@fastfinge Really interesting article. I'm particularly passionate about this subject, I've been fascinated with TTS for a number of years. I've trained many voices, both for Piper and some of the newer LLM based systems, and while I can't speak to the speed issue, training data is extremely important.
What you feed into these models has a big impact on the voice's performance overall. If you give it stuff scrape from the web, random audiobooks that weren't optimized for TTS, things like that, you're not going to get good results for the type of work screen reader users do every day. This applies to all of these systems, not even just neural networks. The latency / responsiveness issue is something we'll have to solve at some point, because I don't think using TTS systems last updated in 2003 is going to work out in the longterm, as much as I love Eloquence.

────────────────

(What to do):
**1)** Quote the stretch of the forum reply on TTS voice training from "What you feed" through "I love Eloquence.".
**2)** Continue the forum reply on TTS voice training from where it stops.
You can set the records aside because none of this work depends on them.

(Source information):
────────────────

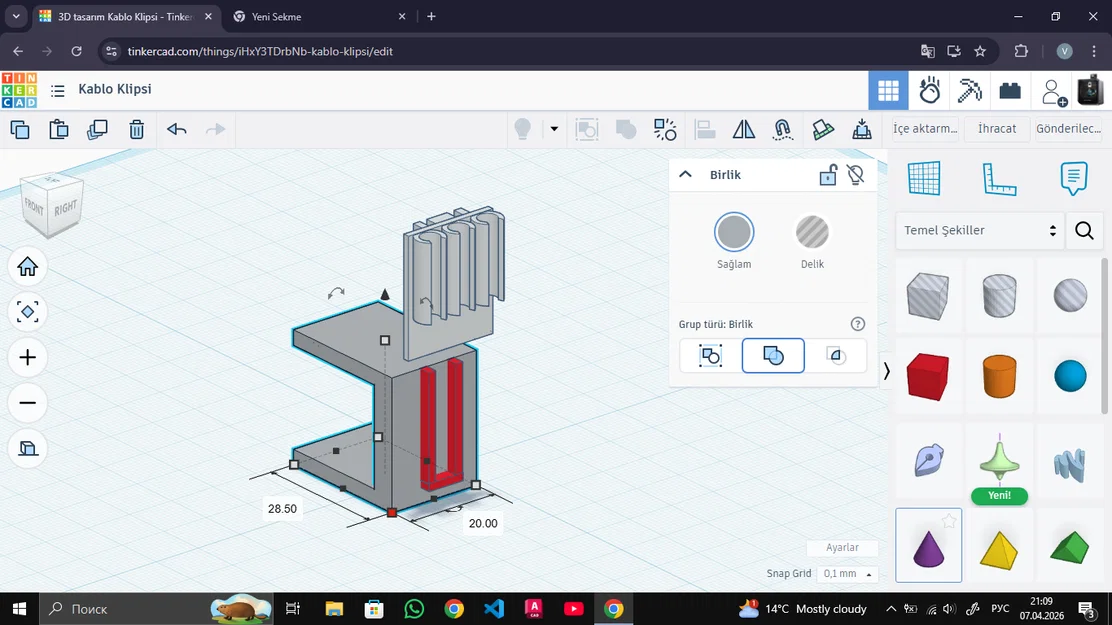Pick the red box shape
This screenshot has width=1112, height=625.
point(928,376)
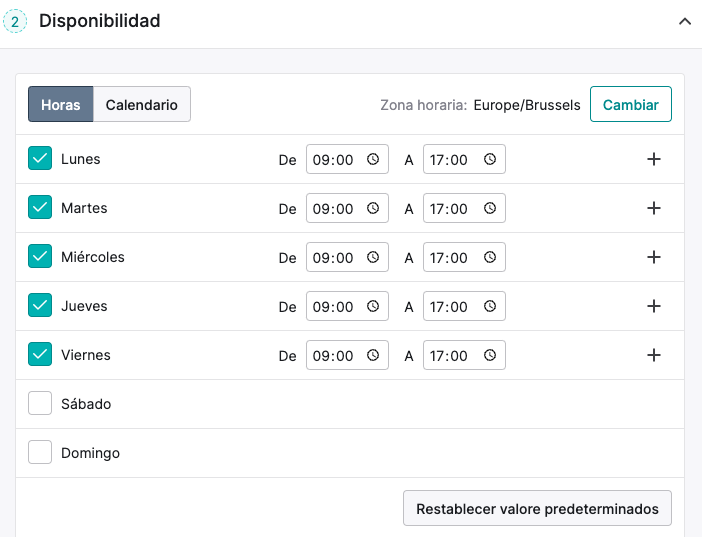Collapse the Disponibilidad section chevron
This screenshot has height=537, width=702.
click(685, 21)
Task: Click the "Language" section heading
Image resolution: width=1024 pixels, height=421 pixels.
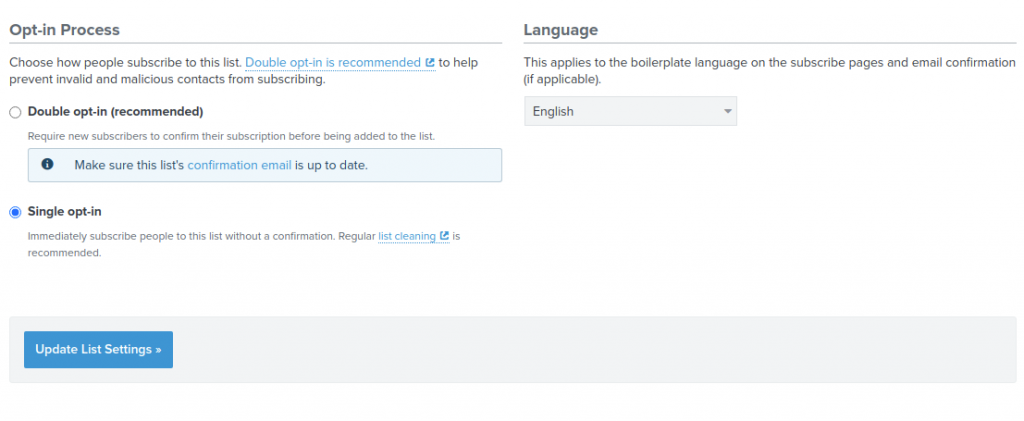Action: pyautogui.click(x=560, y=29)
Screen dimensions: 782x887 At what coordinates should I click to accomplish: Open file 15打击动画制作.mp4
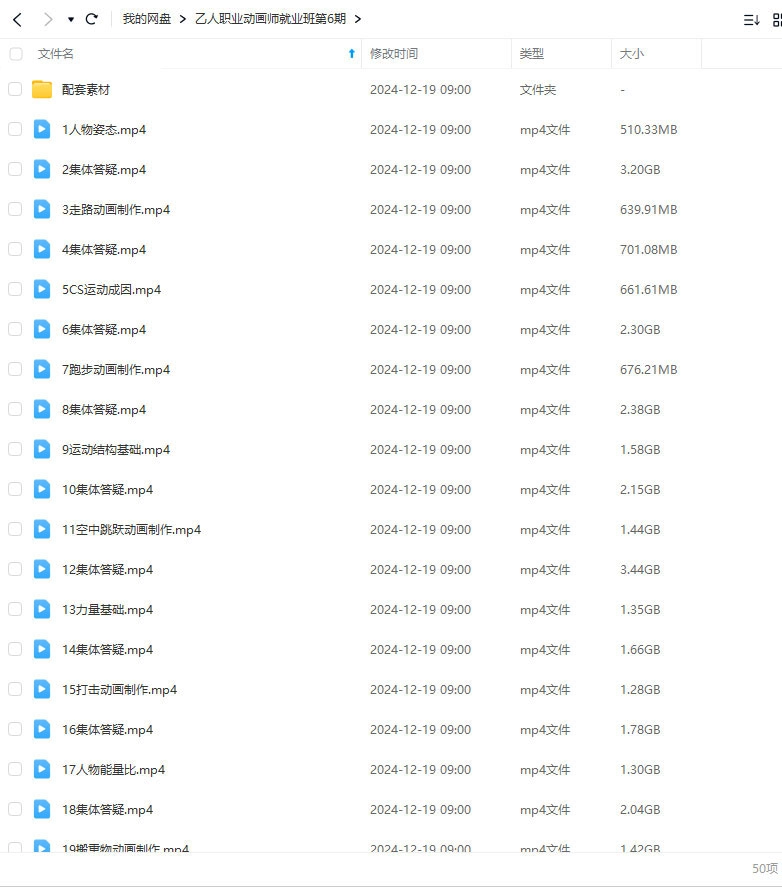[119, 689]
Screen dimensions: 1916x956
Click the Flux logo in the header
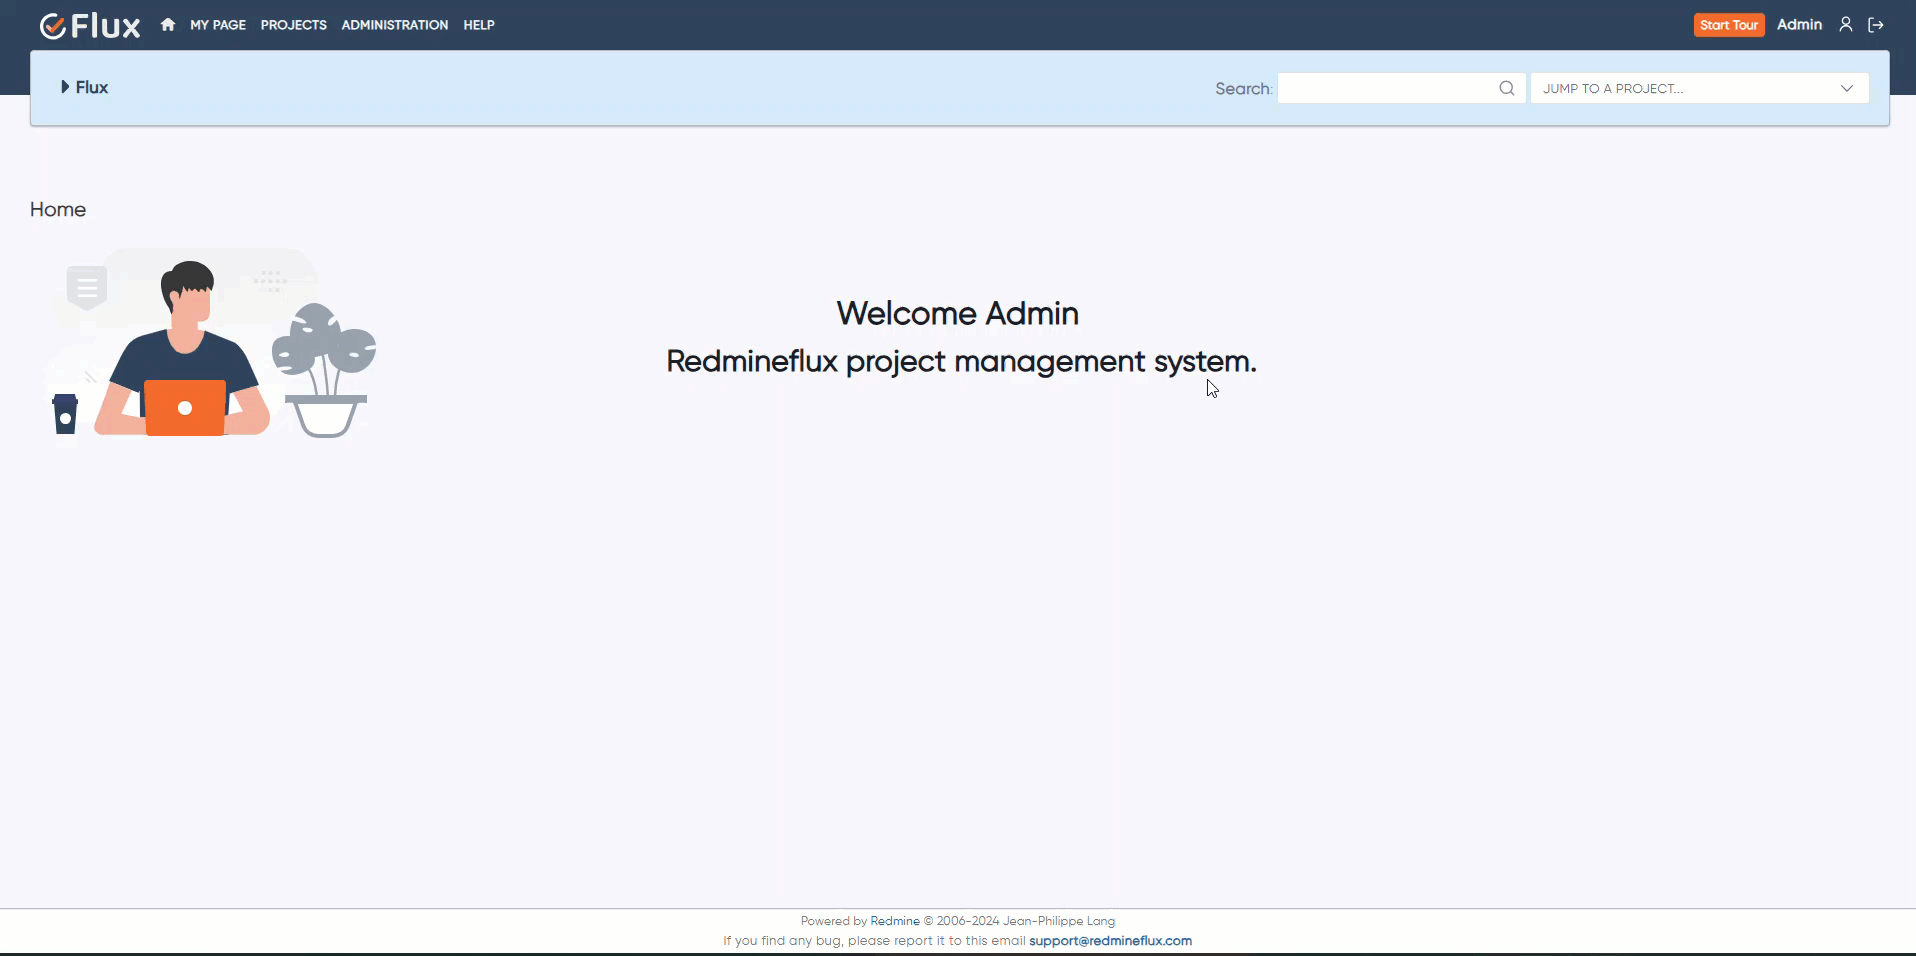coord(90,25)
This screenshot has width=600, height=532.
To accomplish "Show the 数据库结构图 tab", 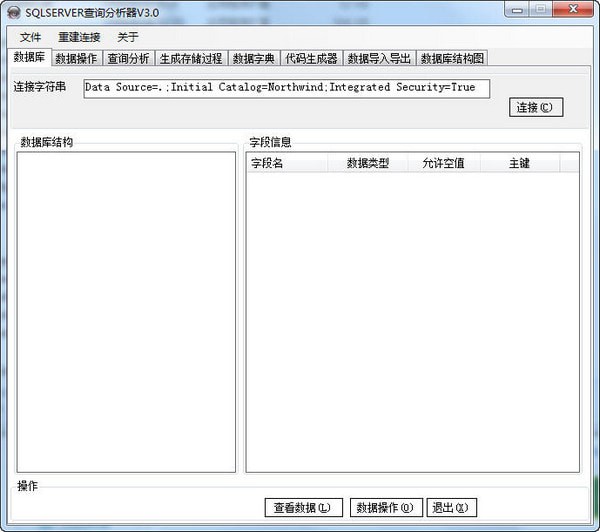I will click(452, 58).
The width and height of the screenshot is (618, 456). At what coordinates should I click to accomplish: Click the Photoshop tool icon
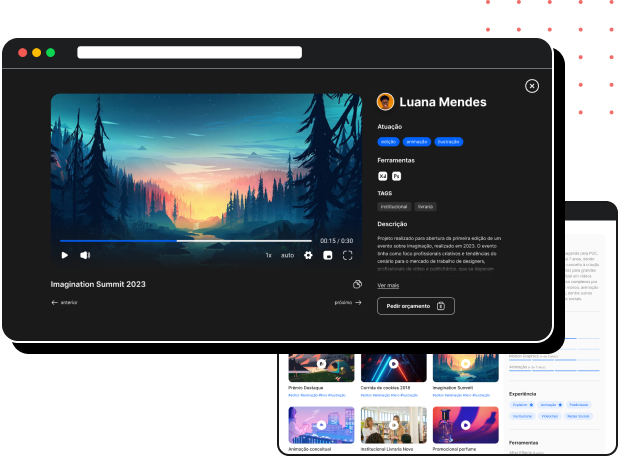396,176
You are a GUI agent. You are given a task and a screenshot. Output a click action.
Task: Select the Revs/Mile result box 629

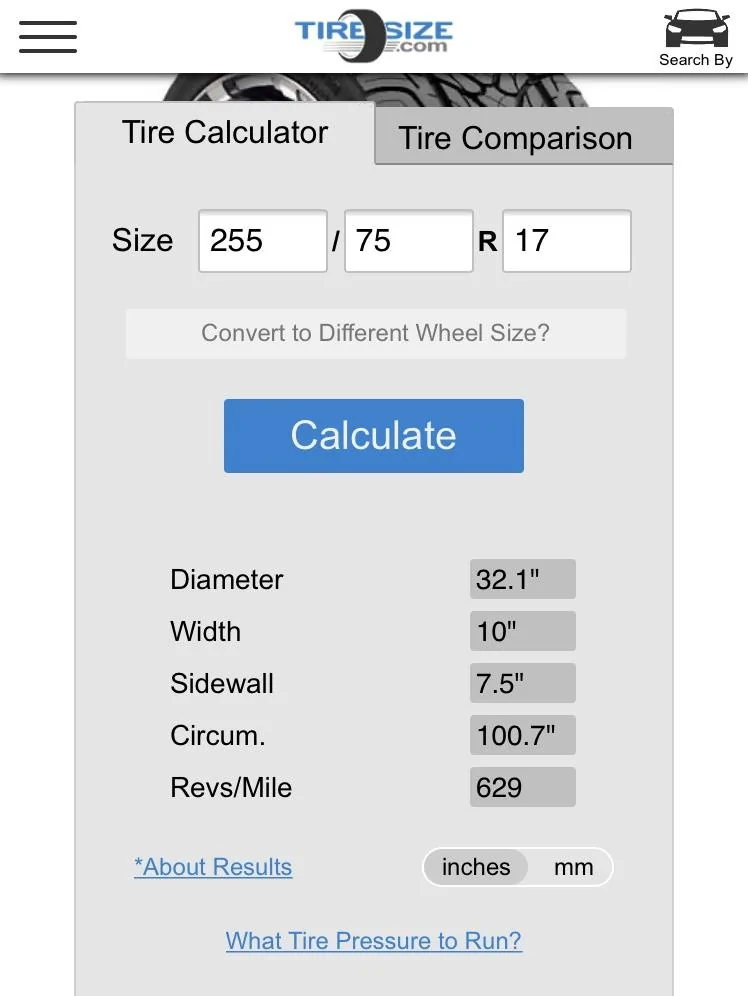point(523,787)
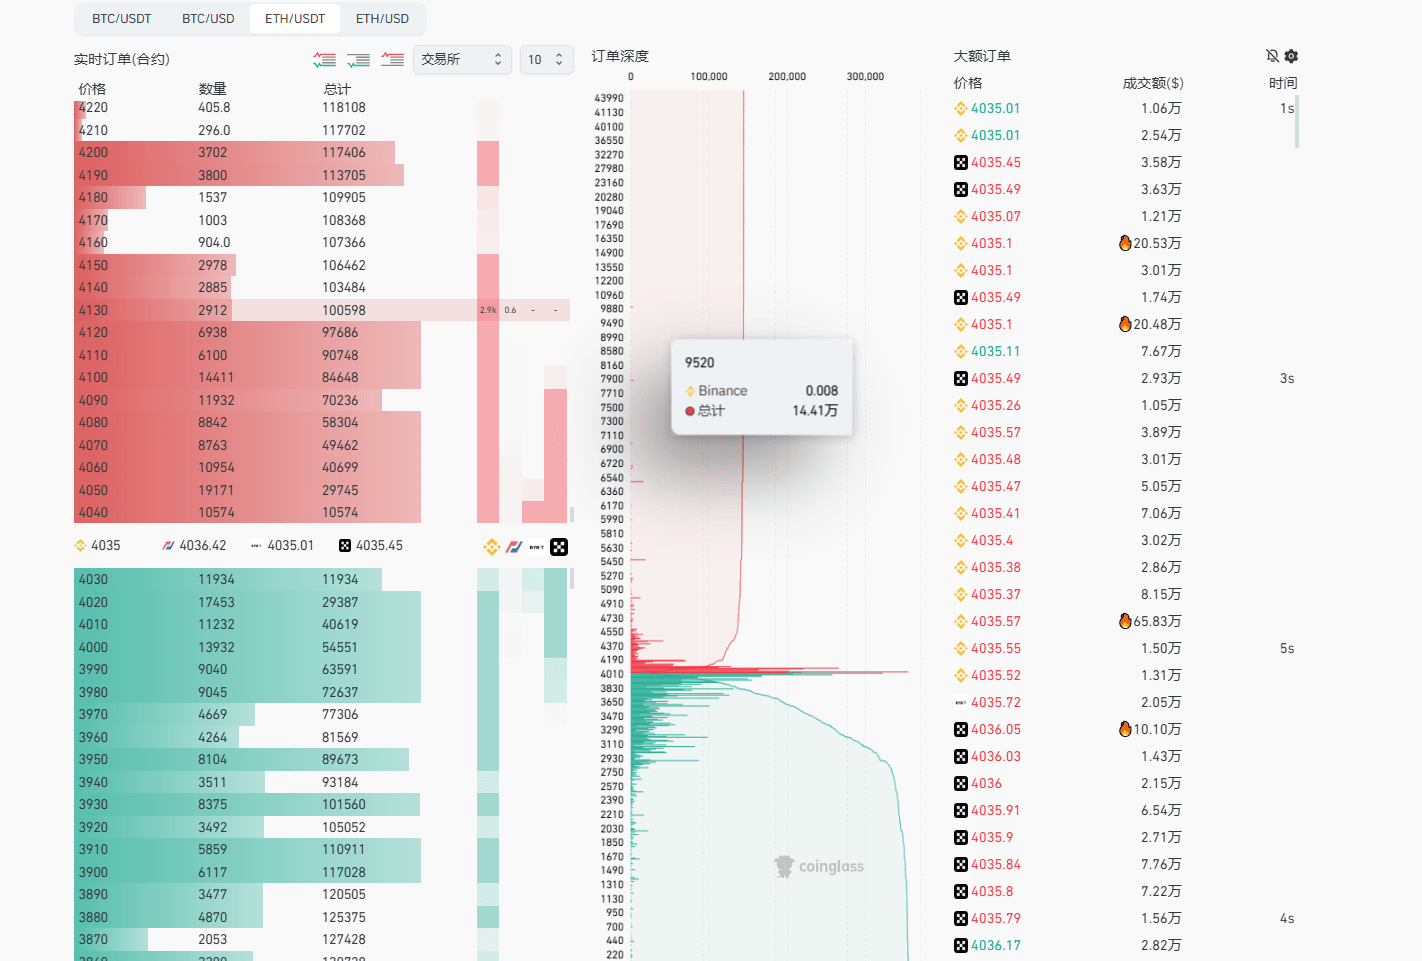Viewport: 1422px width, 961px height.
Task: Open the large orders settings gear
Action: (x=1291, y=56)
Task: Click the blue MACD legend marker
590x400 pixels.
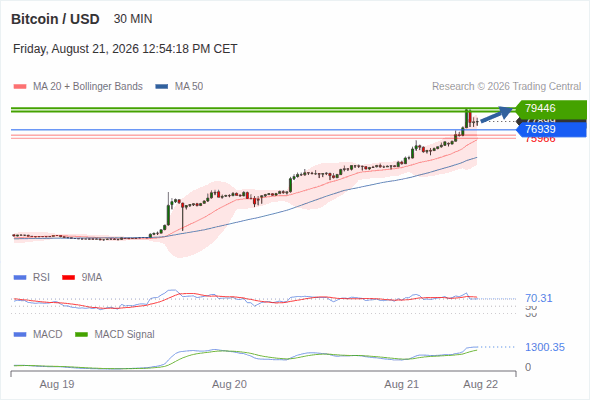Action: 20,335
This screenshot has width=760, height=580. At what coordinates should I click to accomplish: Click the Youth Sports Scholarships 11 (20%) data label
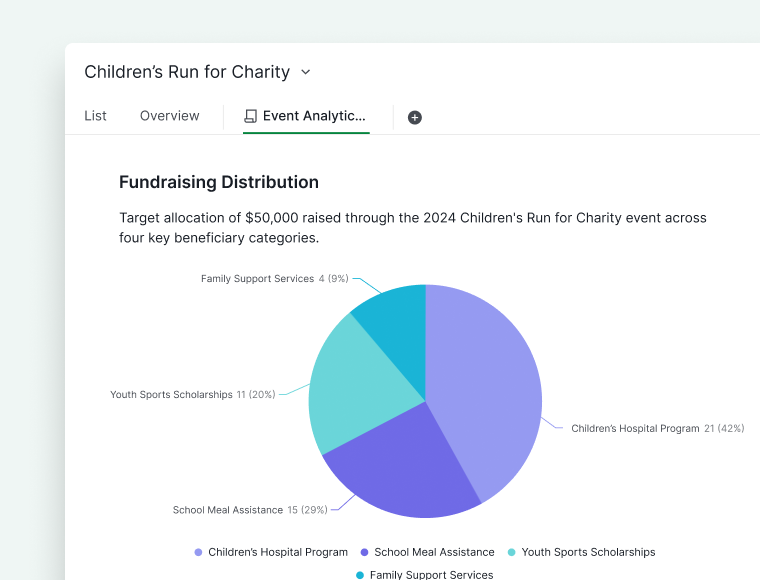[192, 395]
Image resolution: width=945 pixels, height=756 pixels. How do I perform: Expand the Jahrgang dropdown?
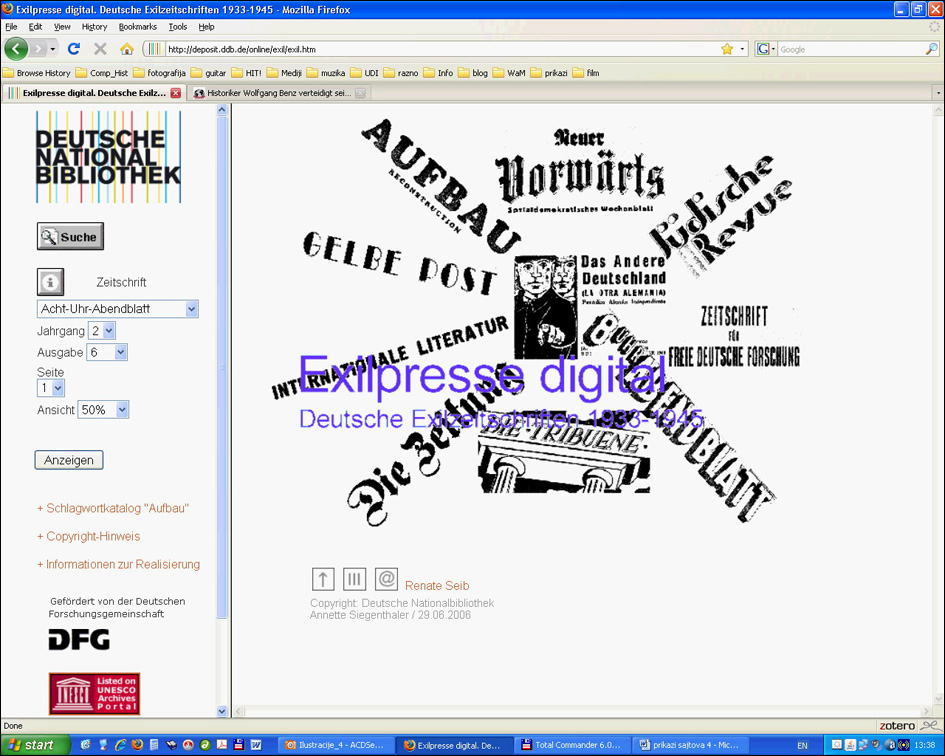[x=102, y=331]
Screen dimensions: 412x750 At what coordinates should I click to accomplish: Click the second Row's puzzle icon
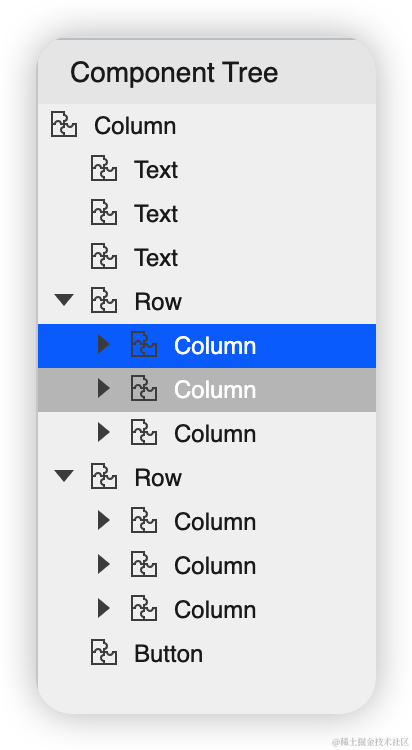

────────────────

(Answers by task):
**1)**
What you feed into these models has a big impact on the voice's performance overall. If you give it stuff scrape from the web, random audiobooks that weren't optimized for TTS, things like that, you're not going to get good results for the type of work screen reader users do every day. This applies to all of these systems, not even just neural networks. The latency / responsiveness issue is something we'll have to solve at some point, because I don't think using TTS systems last updated in 2003 is going to work out in the longterm, as much as I love Eloquence.

**2)**
In my ideal world, we would have either a machine learning based or formant system that is easy to train / maintain. Big companies have lost interest in on device TTS, not even just for screen reader users. Many of the solutions being put out now are cloud based, and while developers are still creating on device models, as said in the article, they're not optimized for our needs and may never be. I think we have to take matters into our own hands and figure this out, but I believe with enough people we can make it happen.
@ZBennoui Agreed. I think blast bay is close to the right track. If only it was open and the issues pronouncing words were fixed. The speed and sound of the voices are top notch.